__Задания__.
**1)** Перепишите фрагмент текста о романе «За правое дело», начиная со слов «В 1949–1952 годах» и заканчивая словами «лишь в восьмидесятые.». При этом замените «помпезности» на «парадности».
**2)** Продолжите текст о романе «За правое дело» после его последнего предложения.

__Текстовый блок__.
В 1949–1952 годах в центральных «толстых» журналах было опубликовано всего одиннадцать произведений о войне. И вот в то время, когда большинство художников, следящих за конъюнктурой, штамповали бесконечные «производственные» романы и повести, В. Гроссман принес в журнал роман «За правое дело». Первоначально он хотел назвать его «Сталинград», но А. Фадеев передал писателю указание «свыше» переделать произведение, якобы умаляющее подвиг сталинградцев и направляющую роль Ставки. От автора требовали помпезности, но Гроссман сохранил свой замысел. Полностью воплотить его при сложившихся обстоятельствах он не мог, но продолжал работать. Так появилась дилогия «Жизнь и судьба» – эпическое произведение, текст которого в шестидесятые годы был арестован и увидел свет лишь в восьмидесятые.
Роман «За правое дело» обсуждался на многочисленных заседаниях редколлегий с 1949 по 1952 год. Рецензенты, консультанты, редакторы настаивали каждый на своих замечаниях, даже комиссия Генштаба визировала текст произведения. Пугала суровая правда, от которой Гроссман не хотел отказываться. Нападки продолжались и после публикации романа. Особенно опасными для дальнейшей творческой судьбы писателя были отрицательные отзывы в центральных партийных изданиях – газете «Правда» и журнале «Коммунист».

__Исходные данные__.
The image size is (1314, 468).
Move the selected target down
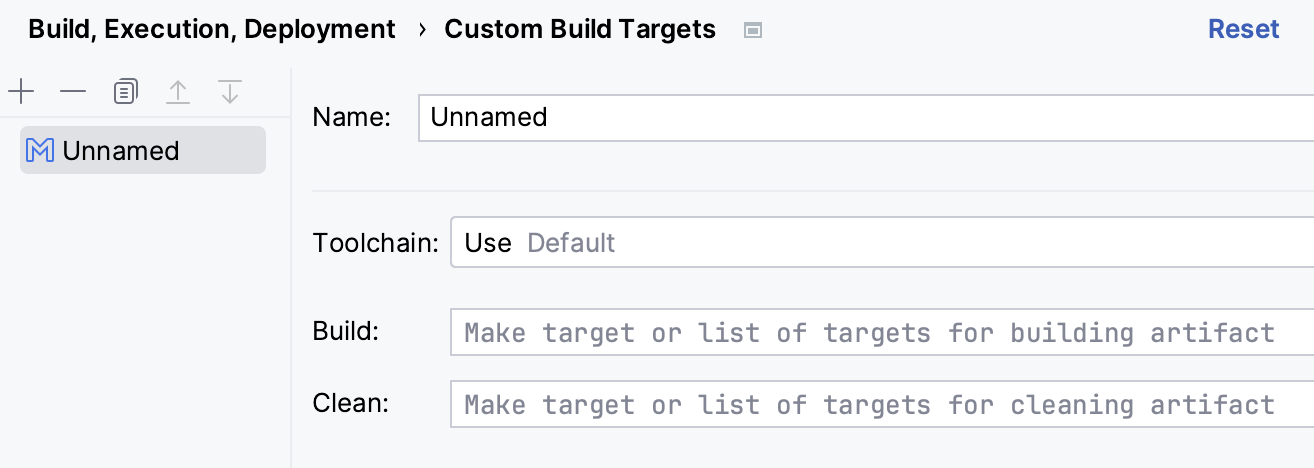point(230,93)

__Ответы по заданиям__.
**1)**
В 1949–1952 годах в центральных «толстых» журналах было опубликовано всего одиннадцать произведений о войне. И вот в то время, когда большинство художников, следящих за конъюнктурой, штамповали бесконечные «производственные» романы и повести, В. Гроссман принес в журнал роман «За правое дело». Первоначально он хотел назвать его «Сталинград», но А. Фадеев передал писателю указание «свыше» переделать произведение, якобы умаляющее подвиг сталинградцев и направляющую роль Ставки. От автора требовали парадности, но Гроссман сохранил свой замысел. Полностью воплотить его при сложившихся обстоятельствах он не мог, но продолжал работать. Так появилась дилогия «Жизнь и судьба» – эпическое произведение, текст которого в шестидесятые годы был арестован и увидел свет лишь в восьмидесятые.

**2)**
Административно-командная система сделала все возможное для того, чтобы направить развитие искусства и литературы в нужное ей русло. Только после смерти Сталина (март 1953-го) литературный процесс несколько оживился. В период с 1952 по 1954 год появились роман Л. Леонова «Русский лес», очерки В. Овечкина «Районные будни», «Записки агронома» Г. Троепольского, начало «Деревенского дневника» Е. Дороша, повести В. Тендрякова. Именно очерковая литература позволила, наконец, авторам открыто высказать свою позицию. Соответственно в прозе, поэзии, драматургии усилилось публицистическое начало.
Это пока были лишь ростки правды в искусстве. После XX съезда КПСС начался новый этап в жизни общества. Вспомнили то, что было написано в военные и послевоенные годы Ахматовой, Пастернаком, Заболоцким, Берггольц, Твардовским.
В целом провинциализм, оторванность от мирового литературного процесса, приверженность установкам социалистического реализма существенно ограничили возможности русской литературы в 40—50-е годы.
Раздел II
Эволюция литературы (1954–1990)
1
Еще в 1948 году было опубликовано стихотворение Н. Заболоцкого «Оттепель». Описывалось известное природное явление, но в контексте происходивших тогда в общественной жизни событий оно воспринималось как метафора:
Оттепель после метели.
Только утихла пурга,
Разом сугробы осели
И потемнели снега…
Пусть молчаливой дремотой
Белые дышат поля,
Неизмеримой работой
Занята снова земля.
Скоро проснутся деревья,
Скоро, построившись в ряд,
Птиц перелетных кочевья
В трубы весны затрубят.
В 1954 году появилась повесть И. Эренбурга «Оттепель», вызвавшая тогда бурные дискуссии. Написана она была на злобу дня, теперь почти забыта, но заголовок ее отразил суть перемен: «Многих название смущало, потому что в толковых словарях оно имеет два значения: оттепель среди зимы и оттепель как конец зимы, – я думал о последнем» – так объяснил свое понимание замысла книги И. Эренбург.
Процессы, происходившие в духовной жизни общества, нашли свое отражение в литературе и искусстве тех лет. Развернулась борьба против лакировки, парадного, облегчённого показа действительности.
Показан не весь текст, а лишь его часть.